Accusing Clinton of a crime
Though not asserted by Strzok, one might speculate Trump's statements in the summer of 2016 accusing Clinton of a crime for her use of confidential emails could have been responsible for a drop of roughly 1% of her National support in the polls.  This would have significantly influenced the outcome of the historically close 2016 election.  That James Comey admitted publicly to reopening the investigation of Clinton's emails, in an ill-advised press conference only a few days before the election may also have led to a significant drop in Clinton's polling, and may have furthered the objectives of the Russian GRU who, according to the Mueller investigation, had hacked the e-mails months earlier before they found their way to WikiLeaks, a publication that made such information available to the public.  When the FBI investigation under Strzok concluded that nothing was criminal in Clinton's actions, the Trump campaign made no reference to the statement, nor retracted their assertion that Clinton had committed a crime, rather repeatedly pushing the line that though found innocent of a crime, Clinton had gotten a "sweet" deal from the FBI.

Dataset rows:
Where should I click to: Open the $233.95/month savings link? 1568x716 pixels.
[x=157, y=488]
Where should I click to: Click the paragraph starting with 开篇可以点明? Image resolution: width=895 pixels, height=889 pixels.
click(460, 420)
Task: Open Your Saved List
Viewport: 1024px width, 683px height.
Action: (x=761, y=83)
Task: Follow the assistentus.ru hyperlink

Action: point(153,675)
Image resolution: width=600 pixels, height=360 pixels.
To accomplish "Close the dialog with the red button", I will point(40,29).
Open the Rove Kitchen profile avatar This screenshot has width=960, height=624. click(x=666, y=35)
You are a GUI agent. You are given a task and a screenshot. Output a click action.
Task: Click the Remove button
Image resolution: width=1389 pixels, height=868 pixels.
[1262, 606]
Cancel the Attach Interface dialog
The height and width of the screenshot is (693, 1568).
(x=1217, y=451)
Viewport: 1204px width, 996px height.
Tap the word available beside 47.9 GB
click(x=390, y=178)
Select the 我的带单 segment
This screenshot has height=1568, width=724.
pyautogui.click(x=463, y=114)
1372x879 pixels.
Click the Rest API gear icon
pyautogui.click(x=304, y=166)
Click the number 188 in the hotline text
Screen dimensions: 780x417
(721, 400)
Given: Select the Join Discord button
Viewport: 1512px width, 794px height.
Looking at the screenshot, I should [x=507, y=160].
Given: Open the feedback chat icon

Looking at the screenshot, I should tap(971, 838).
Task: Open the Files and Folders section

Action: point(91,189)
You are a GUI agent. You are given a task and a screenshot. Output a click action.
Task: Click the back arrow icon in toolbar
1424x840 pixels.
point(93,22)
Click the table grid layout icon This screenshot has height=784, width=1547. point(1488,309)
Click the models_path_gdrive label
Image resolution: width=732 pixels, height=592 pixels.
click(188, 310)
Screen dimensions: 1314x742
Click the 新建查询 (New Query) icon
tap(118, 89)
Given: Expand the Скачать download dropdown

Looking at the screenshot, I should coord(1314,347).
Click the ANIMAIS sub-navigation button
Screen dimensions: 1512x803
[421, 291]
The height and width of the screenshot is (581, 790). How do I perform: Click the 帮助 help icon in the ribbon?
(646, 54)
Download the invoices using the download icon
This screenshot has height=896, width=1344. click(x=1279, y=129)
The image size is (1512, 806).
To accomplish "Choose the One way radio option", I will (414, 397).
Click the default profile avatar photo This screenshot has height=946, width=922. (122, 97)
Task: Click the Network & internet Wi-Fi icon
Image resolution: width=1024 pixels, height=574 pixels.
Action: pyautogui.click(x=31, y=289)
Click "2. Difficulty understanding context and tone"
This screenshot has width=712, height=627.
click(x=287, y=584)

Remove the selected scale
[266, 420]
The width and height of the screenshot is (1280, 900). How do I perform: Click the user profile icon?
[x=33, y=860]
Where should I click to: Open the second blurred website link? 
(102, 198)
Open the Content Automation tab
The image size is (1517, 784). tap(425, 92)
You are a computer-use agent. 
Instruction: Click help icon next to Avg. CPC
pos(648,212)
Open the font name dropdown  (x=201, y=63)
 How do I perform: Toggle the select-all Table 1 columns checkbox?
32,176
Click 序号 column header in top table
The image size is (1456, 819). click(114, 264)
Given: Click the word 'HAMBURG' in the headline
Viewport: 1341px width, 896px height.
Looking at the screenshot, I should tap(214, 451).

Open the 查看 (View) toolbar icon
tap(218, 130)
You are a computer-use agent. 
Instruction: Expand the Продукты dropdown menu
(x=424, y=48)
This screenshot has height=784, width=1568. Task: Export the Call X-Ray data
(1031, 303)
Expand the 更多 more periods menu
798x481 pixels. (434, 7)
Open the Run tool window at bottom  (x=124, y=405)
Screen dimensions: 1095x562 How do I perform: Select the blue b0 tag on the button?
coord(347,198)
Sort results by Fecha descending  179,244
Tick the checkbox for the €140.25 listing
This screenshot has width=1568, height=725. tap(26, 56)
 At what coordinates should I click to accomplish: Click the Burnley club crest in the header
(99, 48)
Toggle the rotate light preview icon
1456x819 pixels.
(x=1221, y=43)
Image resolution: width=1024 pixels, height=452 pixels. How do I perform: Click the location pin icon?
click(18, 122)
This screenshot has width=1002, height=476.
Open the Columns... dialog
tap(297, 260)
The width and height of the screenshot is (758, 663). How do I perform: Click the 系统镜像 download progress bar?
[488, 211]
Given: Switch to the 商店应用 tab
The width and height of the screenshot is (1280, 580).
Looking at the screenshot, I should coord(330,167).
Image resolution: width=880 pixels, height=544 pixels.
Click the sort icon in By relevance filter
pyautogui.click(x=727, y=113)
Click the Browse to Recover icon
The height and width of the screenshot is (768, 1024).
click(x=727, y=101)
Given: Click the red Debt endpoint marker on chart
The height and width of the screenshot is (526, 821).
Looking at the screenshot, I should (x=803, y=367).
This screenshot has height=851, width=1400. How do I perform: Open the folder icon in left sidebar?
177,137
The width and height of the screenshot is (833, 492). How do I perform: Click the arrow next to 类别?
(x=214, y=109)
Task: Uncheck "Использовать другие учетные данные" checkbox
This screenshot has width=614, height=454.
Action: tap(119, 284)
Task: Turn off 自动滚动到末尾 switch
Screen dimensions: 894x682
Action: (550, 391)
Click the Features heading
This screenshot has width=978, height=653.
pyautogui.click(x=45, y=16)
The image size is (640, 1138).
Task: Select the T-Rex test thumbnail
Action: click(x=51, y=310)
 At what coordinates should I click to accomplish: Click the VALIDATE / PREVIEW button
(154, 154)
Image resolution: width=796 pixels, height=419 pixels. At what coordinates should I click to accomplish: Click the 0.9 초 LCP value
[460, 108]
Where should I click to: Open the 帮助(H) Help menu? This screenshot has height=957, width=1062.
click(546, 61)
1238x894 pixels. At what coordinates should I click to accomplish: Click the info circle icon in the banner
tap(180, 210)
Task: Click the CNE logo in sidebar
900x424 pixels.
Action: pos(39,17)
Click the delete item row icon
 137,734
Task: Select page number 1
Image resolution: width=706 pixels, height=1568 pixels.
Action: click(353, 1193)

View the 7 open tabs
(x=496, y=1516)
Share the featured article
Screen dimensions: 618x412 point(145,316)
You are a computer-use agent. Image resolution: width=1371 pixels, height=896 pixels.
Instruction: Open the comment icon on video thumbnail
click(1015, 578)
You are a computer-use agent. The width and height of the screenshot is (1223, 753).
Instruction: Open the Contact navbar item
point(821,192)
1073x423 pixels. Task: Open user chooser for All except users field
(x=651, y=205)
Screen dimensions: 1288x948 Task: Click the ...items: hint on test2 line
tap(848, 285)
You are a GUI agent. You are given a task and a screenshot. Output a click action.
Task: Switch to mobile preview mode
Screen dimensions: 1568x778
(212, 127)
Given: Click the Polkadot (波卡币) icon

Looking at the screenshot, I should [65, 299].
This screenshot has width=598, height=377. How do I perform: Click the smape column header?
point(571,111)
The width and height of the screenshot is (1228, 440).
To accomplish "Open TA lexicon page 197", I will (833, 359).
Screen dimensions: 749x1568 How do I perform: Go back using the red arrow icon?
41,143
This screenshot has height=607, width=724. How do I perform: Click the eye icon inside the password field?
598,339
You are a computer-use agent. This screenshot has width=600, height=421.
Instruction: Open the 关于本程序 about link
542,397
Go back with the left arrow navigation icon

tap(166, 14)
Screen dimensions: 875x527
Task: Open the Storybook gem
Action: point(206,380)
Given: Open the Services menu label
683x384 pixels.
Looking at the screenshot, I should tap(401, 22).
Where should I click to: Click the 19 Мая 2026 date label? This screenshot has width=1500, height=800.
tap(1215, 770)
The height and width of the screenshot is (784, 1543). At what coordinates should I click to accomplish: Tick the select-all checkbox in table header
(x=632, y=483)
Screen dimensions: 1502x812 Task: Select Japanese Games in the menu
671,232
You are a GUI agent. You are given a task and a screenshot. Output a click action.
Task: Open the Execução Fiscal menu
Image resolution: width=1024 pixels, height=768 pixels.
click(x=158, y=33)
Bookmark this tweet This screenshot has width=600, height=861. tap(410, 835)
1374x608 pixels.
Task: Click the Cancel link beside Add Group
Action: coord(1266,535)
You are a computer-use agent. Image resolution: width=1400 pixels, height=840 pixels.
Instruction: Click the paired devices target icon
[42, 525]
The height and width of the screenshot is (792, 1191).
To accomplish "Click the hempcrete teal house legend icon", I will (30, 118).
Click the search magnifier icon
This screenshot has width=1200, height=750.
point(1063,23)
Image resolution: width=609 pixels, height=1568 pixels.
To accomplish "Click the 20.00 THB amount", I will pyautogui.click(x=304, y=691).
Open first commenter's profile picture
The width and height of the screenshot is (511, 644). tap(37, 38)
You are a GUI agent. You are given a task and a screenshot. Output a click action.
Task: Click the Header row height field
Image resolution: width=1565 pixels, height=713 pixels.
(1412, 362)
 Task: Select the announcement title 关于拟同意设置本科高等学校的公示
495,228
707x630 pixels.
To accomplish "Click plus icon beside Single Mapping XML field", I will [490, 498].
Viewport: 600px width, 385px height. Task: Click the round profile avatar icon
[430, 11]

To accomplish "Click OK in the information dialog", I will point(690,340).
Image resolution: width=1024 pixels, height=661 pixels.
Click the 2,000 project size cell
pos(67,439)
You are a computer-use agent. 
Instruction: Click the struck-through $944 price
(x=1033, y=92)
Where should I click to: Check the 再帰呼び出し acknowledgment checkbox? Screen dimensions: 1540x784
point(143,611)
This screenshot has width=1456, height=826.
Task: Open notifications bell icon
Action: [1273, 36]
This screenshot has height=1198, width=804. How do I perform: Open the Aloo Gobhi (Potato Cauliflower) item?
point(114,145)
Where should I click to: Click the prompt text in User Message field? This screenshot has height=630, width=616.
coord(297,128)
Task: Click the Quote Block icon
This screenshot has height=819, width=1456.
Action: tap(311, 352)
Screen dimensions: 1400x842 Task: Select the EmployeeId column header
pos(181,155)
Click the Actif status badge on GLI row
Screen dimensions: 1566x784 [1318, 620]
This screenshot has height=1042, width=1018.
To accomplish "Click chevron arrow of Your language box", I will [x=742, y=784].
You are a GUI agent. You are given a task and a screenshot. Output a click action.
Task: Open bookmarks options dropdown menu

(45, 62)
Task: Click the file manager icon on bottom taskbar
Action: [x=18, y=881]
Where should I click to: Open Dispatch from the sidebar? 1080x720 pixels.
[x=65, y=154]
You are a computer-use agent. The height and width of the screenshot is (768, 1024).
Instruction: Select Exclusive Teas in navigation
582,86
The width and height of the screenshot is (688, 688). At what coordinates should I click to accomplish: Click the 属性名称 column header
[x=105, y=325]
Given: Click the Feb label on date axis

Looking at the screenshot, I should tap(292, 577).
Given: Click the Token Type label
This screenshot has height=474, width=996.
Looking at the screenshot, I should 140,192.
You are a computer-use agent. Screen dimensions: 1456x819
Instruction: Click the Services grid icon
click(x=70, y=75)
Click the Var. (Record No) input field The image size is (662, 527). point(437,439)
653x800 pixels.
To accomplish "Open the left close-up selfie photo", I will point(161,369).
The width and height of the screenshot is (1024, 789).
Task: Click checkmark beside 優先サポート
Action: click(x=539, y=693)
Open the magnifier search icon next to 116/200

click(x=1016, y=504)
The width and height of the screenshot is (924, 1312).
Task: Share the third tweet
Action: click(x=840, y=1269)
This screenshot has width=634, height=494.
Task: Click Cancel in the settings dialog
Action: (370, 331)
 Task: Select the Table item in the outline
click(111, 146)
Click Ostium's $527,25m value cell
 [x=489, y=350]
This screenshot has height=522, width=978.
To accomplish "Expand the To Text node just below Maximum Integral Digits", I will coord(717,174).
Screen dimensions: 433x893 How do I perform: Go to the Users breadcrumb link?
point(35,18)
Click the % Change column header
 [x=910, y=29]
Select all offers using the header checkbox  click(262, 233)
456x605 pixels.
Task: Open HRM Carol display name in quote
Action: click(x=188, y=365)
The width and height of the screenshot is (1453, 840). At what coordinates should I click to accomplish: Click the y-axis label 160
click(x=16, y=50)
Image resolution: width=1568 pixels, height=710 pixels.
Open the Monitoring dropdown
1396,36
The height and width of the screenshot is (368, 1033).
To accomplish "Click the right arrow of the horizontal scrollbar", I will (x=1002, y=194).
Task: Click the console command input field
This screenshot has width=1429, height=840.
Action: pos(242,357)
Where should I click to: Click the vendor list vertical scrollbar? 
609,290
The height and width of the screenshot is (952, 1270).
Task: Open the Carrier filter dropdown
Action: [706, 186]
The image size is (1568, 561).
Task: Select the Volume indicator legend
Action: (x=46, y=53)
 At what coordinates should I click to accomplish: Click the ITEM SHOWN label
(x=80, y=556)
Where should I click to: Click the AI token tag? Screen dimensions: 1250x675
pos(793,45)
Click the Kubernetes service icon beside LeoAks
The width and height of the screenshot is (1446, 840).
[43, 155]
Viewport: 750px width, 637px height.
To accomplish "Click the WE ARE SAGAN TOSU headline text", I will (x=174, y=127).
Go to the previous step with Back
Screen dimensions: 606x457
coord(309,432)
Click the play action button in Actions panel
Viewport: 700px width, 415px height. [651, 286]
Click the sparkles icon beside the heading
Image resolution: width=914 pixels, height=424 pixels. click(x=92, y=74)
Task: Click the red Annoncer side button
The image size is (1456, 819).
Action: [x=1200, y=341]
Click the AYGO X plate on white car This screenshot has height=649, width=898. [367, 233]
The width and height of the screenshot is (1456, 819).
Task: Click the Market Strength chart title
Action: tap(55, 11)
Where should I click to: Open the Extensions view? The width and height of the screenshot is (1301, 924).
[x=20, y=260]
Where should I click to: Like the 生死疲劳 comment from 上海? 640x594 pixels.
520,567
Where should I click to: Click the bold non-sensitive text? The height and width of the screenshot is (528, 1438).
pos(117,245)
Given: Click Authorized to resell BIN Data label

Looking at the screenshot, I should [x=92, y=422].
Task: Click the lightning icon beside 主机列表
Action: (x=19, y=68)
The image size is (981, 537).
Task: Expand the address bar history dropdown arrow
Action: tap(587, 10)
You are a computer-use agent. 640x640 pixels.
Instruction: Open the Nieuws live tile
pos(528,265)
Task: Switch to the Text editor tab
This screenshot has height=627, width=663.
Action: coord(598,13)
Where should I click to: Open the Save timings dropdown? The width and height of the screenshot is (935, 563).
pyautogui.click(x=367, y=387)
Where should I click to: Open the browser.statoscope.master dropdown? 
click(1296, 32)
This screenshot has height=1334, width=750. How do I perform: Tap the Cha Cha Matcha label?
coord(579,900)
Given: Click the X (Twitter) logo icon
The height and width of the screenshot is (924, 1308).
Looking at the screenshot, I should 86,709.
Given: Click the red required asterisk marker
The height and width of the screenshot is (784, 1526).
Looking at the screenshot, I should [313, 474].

Exercise details: Please list every person mentioned by name in the text about accusing Clinton of a crime. The records come from a different source than the text.

Answer to the task: Strzok, Trump, Clinton, James Comey, Mueller